Get the Best Performance from Your Gear

September 8, 2020
David designing

At BASSBOSS we are driven by a love for music and the desire to improve the experience of sharing it. Our goal is to provide every concert, festival, nightclub and party attendee the experience of pristine high-fidelity sound at the level required for a totally immersive experience. Whether listening alone, creating music in a studio or creating experiences for audiences, BASSBOSS brings artists and audiences closer together.

While we do our best to make beautiful, powerful and practical products, what we want is to help you create great experiences sharing music, and improve the experience of sharing music for everyone. A great sound system is essential for the ultimate experience, and yet it’s possible to create wonderful experiences with lesser systems. (And it’s just as possible to create a lousy experience with a great sound system.)

Based on many conversations we’ve had over many years, we’ve heard a lot of people say they wish they had known lots of things sooner, so to start you off on your BASSBOSS journey, here are a few things we’ve found that really help our customers create great experiences, regardless of the equipment in use.

1) Create Amazing Moments!

People remember moments, the highlights of shows and events, and the highlights they remember are how they remember the whole event. Why is that important for a sound system? Because you want to use your SPL wisely! Every system has a limit, and every audience member does, too. You know your music, and you know the big moments in the songs.

Always leave at least 25% of your system capacity available to deliver the impact that highlights a moment. Running your system at 99% or 110% in the limiters all night will just lead to listener fatigue, driving people away from the dance floor to a “comfortable distance”. It might even lead to complaints and requests to “turn it down”, and nobody wants that. (See #2 below)

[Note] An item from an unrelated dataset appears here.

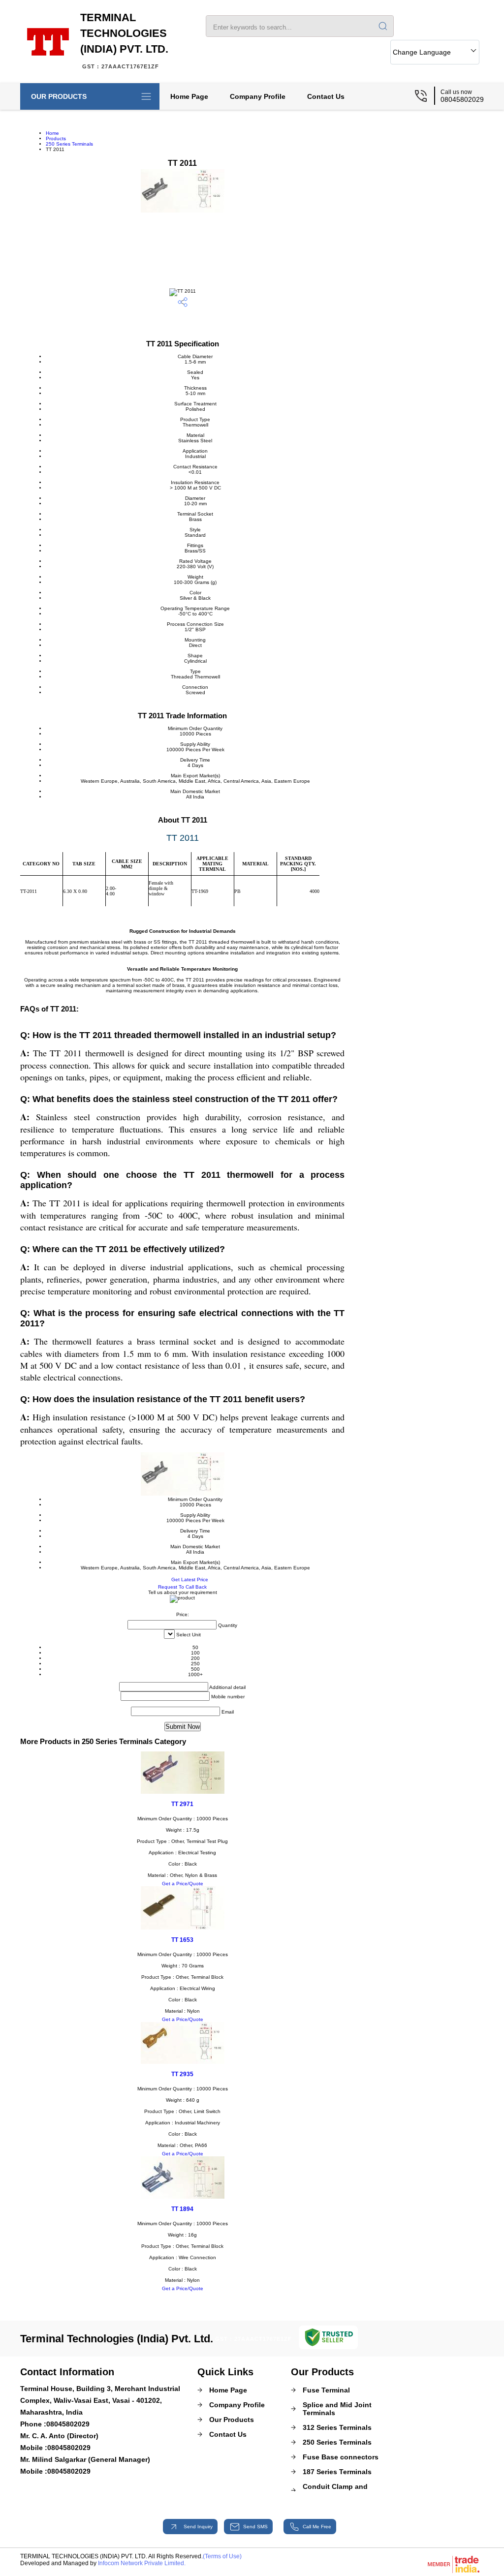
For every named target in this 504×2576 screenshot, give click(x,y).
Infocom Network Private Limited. (142, 2563)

In addition, people exposed to a certain sound level will experience what’s called “temporary threshold shift”, which means that they essentially get used to the level and so, in order to raise the energy in the room, you have to raise the SPL again/more, and the laws of physics and sound systems don’t let you keep doing that all night long.

Instead, bring the level up for the highlights but either drop the level immediately after the moment or carefully work the level down again over the next few minutes. (Don’t forget that you’re also going to experience temporary threshold shift, so getting louder all night is a natural tendency that you have to fight.)

2) Keep it clean!

I’m not talking about the lyrics, I’m talking about the signal. Distortion is a sound system crying in pain, and people are made uncomfortable when they hear something crying in pain. Again they may retreat to a comfortable distance or make requests to “turn it down”.

Most equipment has some red lights to warn you when you’ve exceeded its limits, but your ears can also tell when the system isn’t at a level where it’s comfortable. Some systems can get very loud with very little distortion, and some simply can’t. You’re going to create a better experience/event if you keep your system, whatever it is, operating at a level where it sounds as good as it can.

If you need more SPL than your system can produce, you do need a better or bigger system, because turning a system up to where it’s screaming in pain is likely to create bad memories of bad moments rather than good ones. Remember to use your SPL, more particularly your level control, wisely. A few moments of pushing your system a little past its limits to highlight a moment and you’ll probably be forgiven but hours of distorted noise isn’t going to make a crowd very happy. (Unless they came to hear a distorted noise show.)

Bottom line, use what you have well and wisely to create hours of enjoyment and moments of ecstasy. It’s far better than hours of agony and moments of disappointment or worse, failure.

3) Keep it simple!

More equipment isn’t always better. Don’t add things that don’t actually do you any good. Sonic Maximizers, Drive racks and additional mixing boards usually do more harm than good.

The Sonic Maximizer is as much a maximizer as pecker pills, or a bottle of snake oil. The drive rack is, or was, a great tool for tuning and aligning passive loudspeaker powered by a rack of amplifiers that it could drive. Everything a drive rack can do is already being done inside the superior DSPs inside the BASSBOSS boxes, so save your money and prevent all the issues and mistakes that can be made by using one.

And a DJ mixer or controller sending signal into a band mixer is another recipe for disaster. First off, the XLR inputs on most mixers are microphone preamps, not line inputs, so they are prone to distortion from overdriving. If you have to use a mixer to bring additional elements together, be sure to get one that has +4 line level inputs to feed into from the DJ board/controller and use the right connectors to access them.

Make sure to get one that provides sound quality that’s at least as good as the gear you’re feeding into it and be aware that more gain not only almost always means more noise but that more gain doesn’t necessarily mean more SPL. Only more or better speakers can provide more SPL. More gain can actually kill a perfectly good set of speakers.